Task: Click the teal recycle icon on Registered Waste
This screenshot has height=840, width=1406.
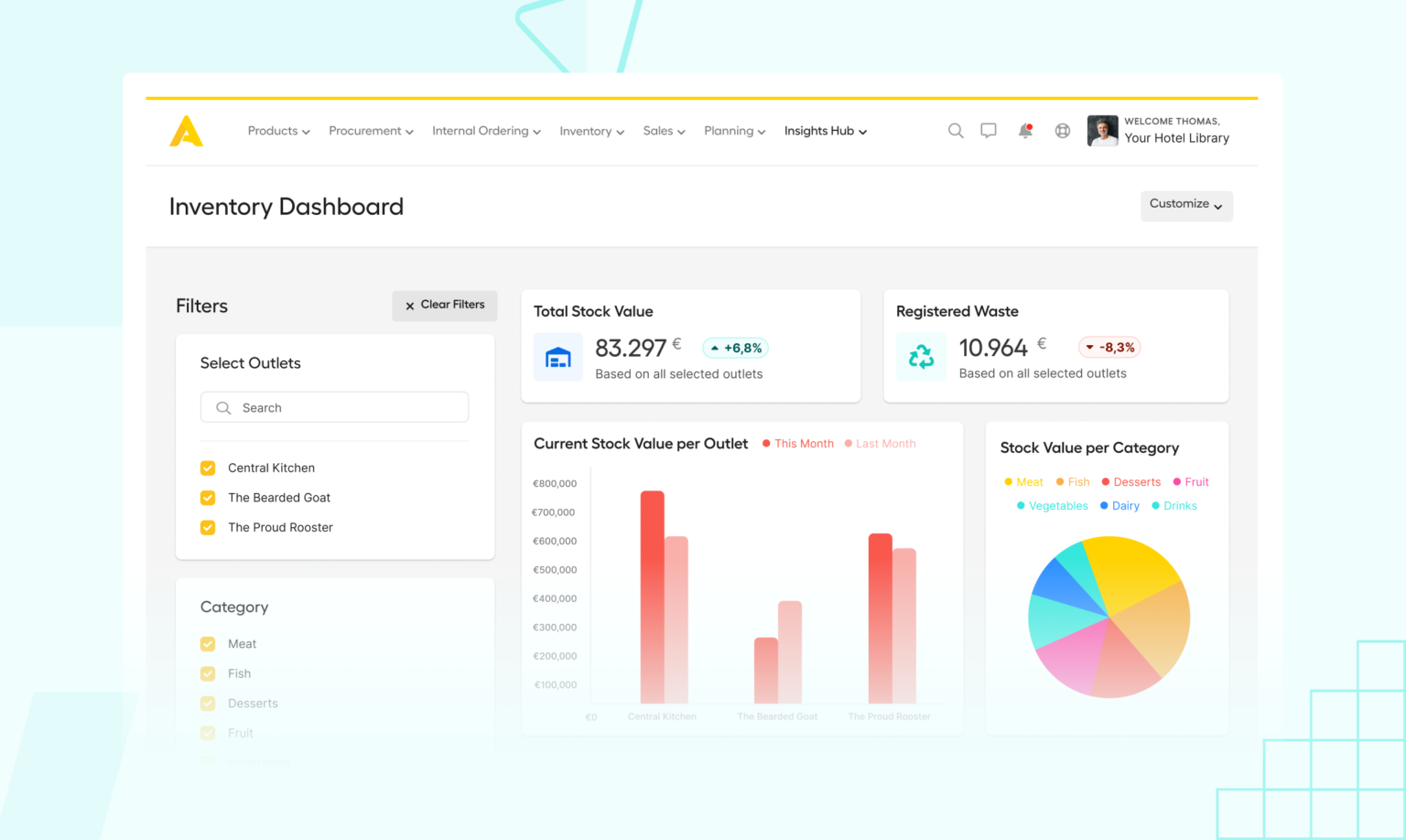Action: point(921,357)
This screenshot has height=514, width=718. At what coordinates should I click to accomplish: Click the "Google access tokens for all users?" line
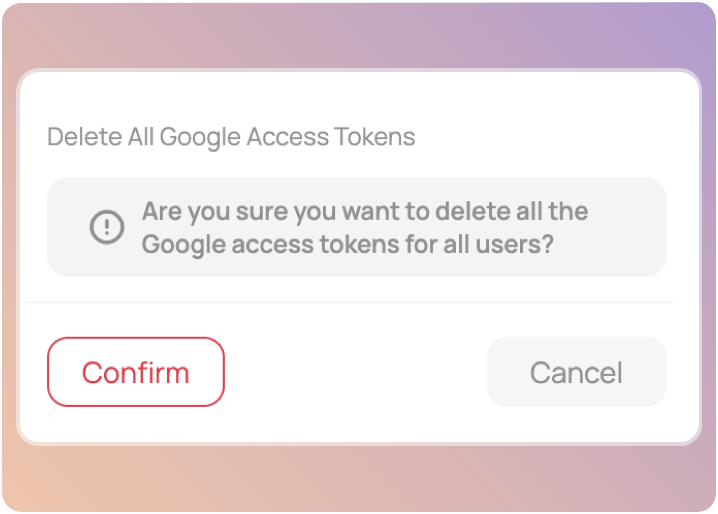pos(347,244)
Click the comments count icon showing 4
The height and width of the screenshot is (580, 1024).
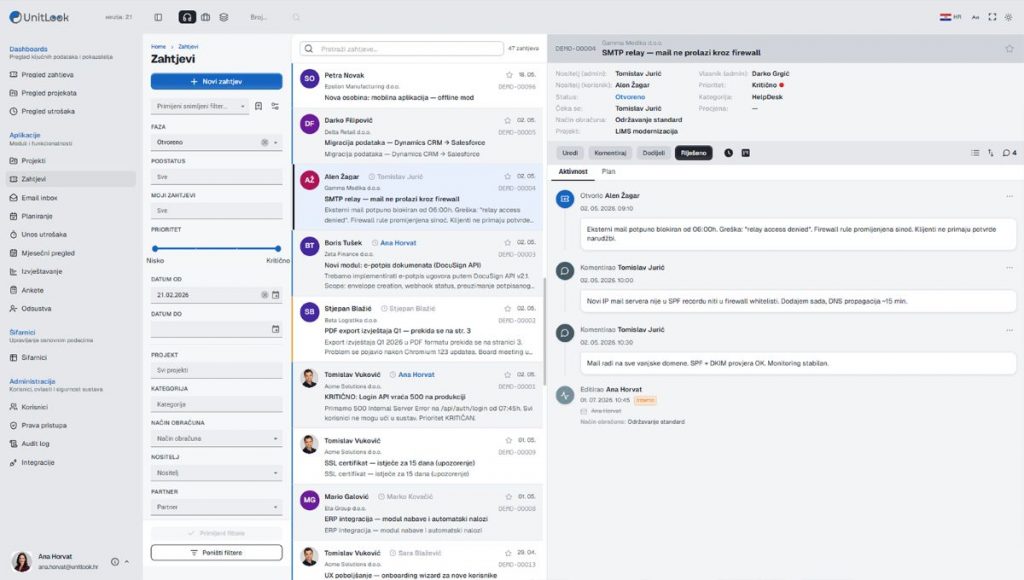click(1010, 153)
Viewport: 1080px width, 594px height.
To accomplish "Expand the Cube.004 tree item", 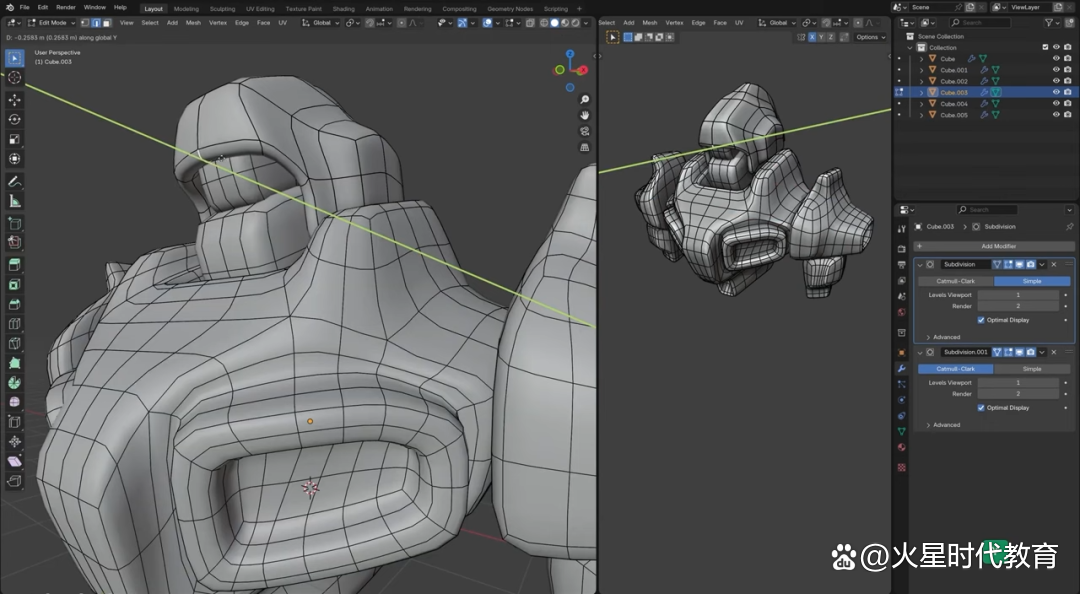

────

### EXERCISE OBJECTIVE
Write out all the entries word for word, but skip any images.

### OUTPUT BELOW
Task: Click the teal recycle icon on Registered Waste
This screenshot has height=840, width=1406.
Action: point(921,357)
This screenshot has height=514, width=718. At what coordinates should I click to accomplish: Click the "Google access tokens for all users?" line
pos(347,244)
Click the comments count icon showing 4
The height and width of the screenshot is (580, 1024).
click(1010, 153)
Viewport: 1080px width, 594px height.
To accomplish "Expand the Cube.004 tree item", 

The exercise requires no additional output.